Kommentar zum Derbysieg von 11Freunde-Redakteur Felix Groppe
Kay Rohn:
Holzkreuze, Hass im Netz
Diesmal ist es kein schönes Gefühl, zum Spiel zu fahren, ich habe kaum Vorfreude auf das Derby. Wenn ich im Vorfeld mit Freunden über das Spiel spreche, überwiegen meist die negativen Begleitumstände.
Umso schöner, dass Johanna, die ich zum Spiel eingeladen habe, sich freut, dabei zu sein. Wir arbeiten im Projekt „Kommunales Gesundheitsmanagement“ zusammen, sie für den Braunschweigischen Gemeinde-Unfallversicherungsverband und ich für Eintracht Braunschweig. Johanna ist zum ersten Mal bei einem Fußballspiel in Braunschweig dabei und ich kann sehen, wie ihre Blicke immer wieder vom Spielfeld zu den Aktionen neben dem Platz gehen; Choreo, Pyro, Hassgesänge, Bewegung bei den Einsatzkräften, Feuerwerkskörper Spielunterbrechungen. Das ist für das erste Mal schon eine ganze Menge. Leider wird die wunderschöne Choreo überdeckt von persönlichen Anfeindungen und Drohungen im Vorfeld.
Mentalsieger Braunschweig
Drei Punkte für die Tabelle, drei Punkte für die Einstellung zu Spiel und Gegner, drei Punkte für das Team in der Gesamtheit. Selbst Michael Schiele lief von der Trainerbank bis zur Eckfahne, um den Treffer zum 1:0 zu bejubeln. Die Eintracht wirkte insgesamt geschlossen.

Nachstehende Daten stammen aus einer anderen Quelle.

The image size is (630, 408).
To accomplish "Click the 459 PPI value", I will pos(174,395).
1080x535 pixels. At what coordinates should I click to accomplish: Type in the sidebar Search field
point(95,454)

Hannover hatte lange Zeit mehr Spielanteile aber unsere auch mental wieder erstarkte Abwehr stand sehr kompakt und das Umschaltspiel brachte für die Eintracht einige gute Chancen. Decarli war in der letzten Reihe nach seiner Verletzung wieder dabei und eine klare Verstärkung in einer 4-2-3-1-Aufstellung.
Noch 14 Punkte
Noch 9 Spieltage. 27 Punkte sind noch zu vergeben. Wir brauchen 14, das sollte reichen. Das sind die Fakten. Anders ausgedrückt, 4 Siege und zwei Unentschieden. Ohne das Spiel in dieser Qualität und ohne die Punkte aus dem Spiel gegen Hannover wäre die Ausgangssituation weitaus schwieriger. Dieser Mannschaft traue ich das aber zu! Das Team will den Klassenerhalt unbedingt, das spüre ich. Und das Gute: Wichtige Spieler sind auch wieder einsatzbereit.
Wo Matchplan?
…schreibt michel.hrm auf dem social media Kanal von Hannover nach dem Spiel über seine Mannschaft. Das ist noch eine sehr sportliche Auseinandersetzung mit der eigenen Mannschaft. Man könnte auch fragen: „Wo Gehirn?“ Denn anders reagierten die mitgereisten fanatischen Anhänger aus der Nachbarstadt: Fotos, die mir zugesandt wurden, zeigen aus den Wänden gerissene Urinale auf dem Gäste WC, im Feuer geschmolzene Sitzschalen, völlig zerstörte Sitzreihen in der Nordkurve. Da würde ich schon nicht mehr nach einem Matchplan fragen, da müssen ganz andere Dinge hinterfragt werden. Und eine Aufarbeitung ist dringend nötig. Viele werden sich überlegen, ob der Fußball in dieser Ausprägung noch aufrechtzuhalten ist. Was ist das für ein Vorbild für unsere Gesellschaft? Fanatiker können ungestraft Spieler und Zuschauer mit Feuerwerkskörpern beschießen oder Teile des Stadions anzünden. Familien mit Kindern sind nun die ersten, die sich einen Besuch im Stadion überlegen. Und weitere Besuchergruppen werden folgen.
Kumba will zur Eintracht
Domi Kumbela treffe ich vor der Partie im Businessbereich. Gemeinsam mit Deniz Dogan ist er hier, um „seine“ Eintracht zu unterstützen. In der Halbzeitpause steht er als Experte im Fernsehinterview. Nach dem Spiel sage ich zu ihm, er solle beim nächsten Mal wiederkommen, er bringe Glück und seine Unterstützung tue der Mannschaft gut.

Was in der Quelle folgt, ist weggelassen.